• _Problem description_
Copy the lines below, word for word, from the first through the line containing "投稿窓口 (82, 2487)". Leave the pictures out.

::::

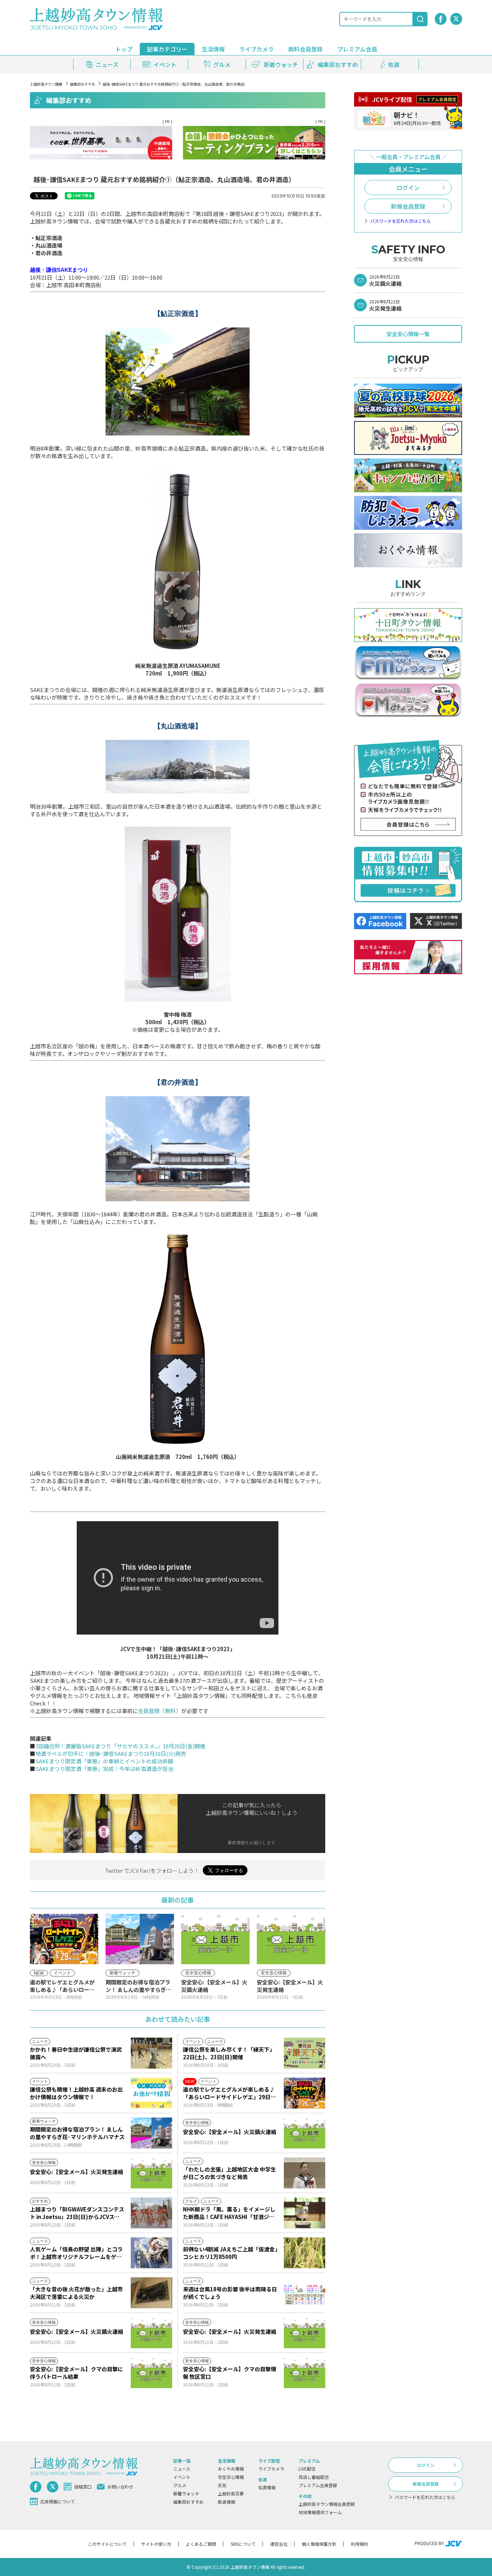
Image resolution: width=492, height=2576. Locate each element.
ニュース (181, 2469)
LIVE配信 (307, 2469)
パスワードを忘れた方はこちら (400, 221)
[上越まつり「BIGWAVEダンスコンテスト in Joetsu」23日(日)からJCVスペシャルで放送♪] (151, 2212)
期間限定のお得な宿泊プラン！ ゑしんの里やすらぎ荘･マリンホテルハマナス (77, 2133)
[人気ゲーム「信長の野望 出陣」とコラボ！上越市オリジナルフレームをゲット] (151, 2252)
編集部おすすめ (82, 84)
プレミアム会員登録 (318, 2485)
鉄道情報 (226, 2502)
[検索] (420, 19)
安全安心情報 (231, 2477)
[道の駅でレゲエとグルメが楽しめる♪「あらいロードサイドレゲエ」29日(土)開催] (304, 2093)
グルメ (179, 2485)
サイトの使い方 (156, 2544)
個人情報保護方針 (319, 2544)
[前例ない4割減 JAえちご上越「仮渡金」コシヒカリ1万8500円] (304, 2252)
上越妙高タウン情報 (46, 84)
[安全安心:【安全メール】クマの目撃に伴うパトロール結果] (151, 2372)
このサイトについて (107, 2544)
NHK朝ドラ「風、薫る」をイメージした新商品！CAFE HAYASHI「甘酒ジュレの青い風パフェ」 (229, 2212)
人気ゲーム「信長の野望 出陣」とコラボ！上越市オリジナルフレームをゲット (76, 2252)
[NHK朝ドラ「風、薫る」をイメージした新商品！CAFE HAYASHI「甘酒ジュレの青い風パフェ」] (304, 2212)
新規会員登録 (408, 206)
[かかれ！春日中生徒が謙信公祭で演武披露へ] (151, 2053)
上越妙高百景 (231, 2493)
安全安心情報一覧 (408, 334)
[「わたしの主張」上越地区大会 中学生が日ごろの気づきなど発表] (304, 2172)
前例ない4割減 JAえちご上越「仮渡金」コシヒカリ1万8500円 (230, 2252)
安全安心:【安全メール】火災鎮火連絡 (229, 2132)
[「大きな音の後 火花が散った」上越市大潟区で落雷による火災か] (151, 2292)
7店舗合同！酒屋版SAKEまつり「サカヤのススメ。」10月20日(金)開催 (120, 1746)
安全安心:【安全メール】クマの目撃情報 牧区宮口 (229, 2372)
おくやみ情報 (231, 2469)
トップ (124, 49)
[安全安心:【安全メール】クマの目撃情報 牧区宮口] (304, 2372)
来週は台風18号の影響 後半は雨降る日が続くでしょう (230, 2292)
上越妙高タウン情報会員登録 (327, 2504)
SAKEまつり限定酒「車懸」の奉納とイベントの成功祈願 (104, 1761)
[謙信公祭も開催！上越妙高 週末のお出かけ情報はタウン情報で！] (151, 2093)
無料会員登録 (305, 49)
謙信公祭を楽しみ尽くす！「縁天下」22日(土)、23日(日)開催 (229, 2053)
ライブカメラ (256, 49)
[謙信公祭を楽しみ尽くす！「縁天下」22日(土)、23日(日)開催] (304, 2053)
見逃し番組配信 (314, 2477)
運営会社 (278, 2544)
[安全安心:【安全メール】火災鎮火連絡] (304, 2133)
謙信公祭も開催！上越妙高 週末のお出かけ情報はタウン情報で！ (76, 2093)
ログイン (408, 187)
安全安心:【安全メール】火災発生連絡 (76, 2171)
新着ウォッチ (186, 2493)
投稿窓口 (82, 2487)
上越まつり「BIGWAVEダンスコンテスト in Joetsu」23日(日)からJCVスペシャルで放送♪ (77, 2212)
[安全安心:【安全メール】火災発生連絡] (151, 2172)
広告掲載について (57, 2501)
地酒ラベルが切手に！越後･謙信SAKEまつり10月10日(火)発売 (110, 1753)
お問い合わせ (120, 2487)
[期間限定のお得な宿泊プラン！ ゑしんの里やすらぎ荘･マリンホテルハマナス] (151, 2133)
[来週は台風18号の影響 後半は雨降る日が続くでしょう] (304, 2292)
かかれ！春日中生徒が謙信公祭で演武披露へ (76, 2053)
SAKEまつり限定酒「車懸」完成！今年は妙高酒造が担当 (104, 1768)
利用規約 (359, 2544)
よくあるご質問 (201, 2544)
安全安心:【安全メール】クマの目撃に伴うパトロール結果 (76, 2372)
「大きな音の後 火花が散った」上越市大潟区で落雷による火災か (76, 2292)
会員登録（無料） (159, 1710)
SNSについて (243, 2544)
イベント (182, 2477)
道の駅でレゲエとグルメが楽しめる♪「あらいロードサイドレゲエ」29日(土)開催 (229, 2093)
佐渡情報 (267, 2487)
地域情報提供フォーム (320, 2512)
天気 (222, 2485)
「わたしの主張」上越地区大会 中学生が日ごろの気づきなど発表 (229, 2172)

::::

• _Exercise answer_
Image resolution: width=492, height=2576. Locate each element.
ニュース (181, 2469)
LIVE配信 (307, 2469)
パスワードを忘れた方はこちら (400, 221)
[上越まつり「BIGWAVEダンスコンテスト in Joetsu」23日(日)からJCVスペシャルで放送♪] (151, 2212)
期間限定のお得な宿泊プラン！ ゑしんの里やすらぎ荘･マリンホテルハマナス (77, 2133)
[人気ゲーム「信長の野望 出陣」とコラボ！上越市オリジナルフレームをゲット] (151, 2252)
編集部おすすめ (82, 84)
プレミアム会員登録 (318, 2485)
鉄道情報 (226, 2502)
[検索] (420, 19)
安全安心情報 (231, 2477)
[道の駅でレゲエとグルメが楽しめる♪「あらいロードサイドレゲエ」29日(土)開催] (304, 2093)
グルメ (179, 2485)
サイトの使い方 (156, 2544)
個人情報保護方針 (319, 2544)
[前例ない4割減 JAえちご上越「仮渡金」コシヒカリ1万8500円] (304, 2252)
上越妙高タウン情報 (46, 84)
[安全安心:【安全メール】クマの目撃に伴うパトロール結果] (151, 2372)
このサイトについて (107, 2544)
NHK朝ドラ「風、薫る」をイメージした新商品！CAFE HAYASHI「甘酒ジュレの青い風パフェ」 (229, 2212)
人気ゲーム「信長の野望 出陣」とコラボ！上越市オリジナルフレームをゲット (76, 2252)
[NHK朝ドラ「風、薫る」をイメージした新商品！CAFE HAYASHI「甘酒ジュレの青い風パフェ」] (304, 2212)
新規会員登録 (408, 206)
[かかれ！春日中生徒が謙信公祭で演武披露へ] (151, 2053)
上越妙高百景 (231, 2493)
安全安心情報一覧 (408, 334)
[「わたしの主張」上越地区大会 中学生が日ごろの気づきなど発表] (304, 2172)
前例ない4割減 JAえちご上越「仮渡金」コシヒカリ1万8500円 (230, 2252)
安全安心:【安全メール】火災鎮火連絡 (229, 2132)
[「大きな音の後 火花が散った」上越市大潟区で落雷による火災か] (151, 2292)
7店舗合同！酒屋版SAKEまつり「サカヤのススメ。」10月20日(金)開催 (120, 1746)
安全安心:【安全メール】クマの目撃情報 牧区宮口 (229, 2372)
おくやみ情報 (231, 2469)
トップ (124, 49)
[安全安心:【安全メール】クマの目撃情報 牧区宮口] (304, 2372)
来週は台風18号の影響 後半は雨降る日が続くでしょう (230, 2292)
上越妙高タウン情報会員登録 (327, 2504)
SAKEまつり限定酒「車懸」の奉納とイベントの成功祈願 (104, 1761)
[謙信公祭も開催！上越妙高 週末のお出かけ情報はタウン情報で！] (151, 2093)
無料会員登録 (305, 49)
謙信公祭を楽しみ尽くす！「縁天下」22日(土)、23日(日)開催 (229, 2053)
ライブカメラ (256, 49)
[謙信公祭を楽しみ尽くす！「縁天下」22日(土)、23日(日)開催] (304, 2053)
見逃し番組配信 (314, 2477)
運営会社 (278, 2544)
[安全安心:【安全メール】火災鎮火連絡] (304, 2133)
謙信公祭も開催！上越妙高 週末のお出かけ情報はタウン情報で！ (76, 2093)
ログイン (408, 187)
安全安心:【安全メール】火災発生連絡 (76, 2171)
新着ウォッチ (186, 2493)
投稿窓口 (82, 2487)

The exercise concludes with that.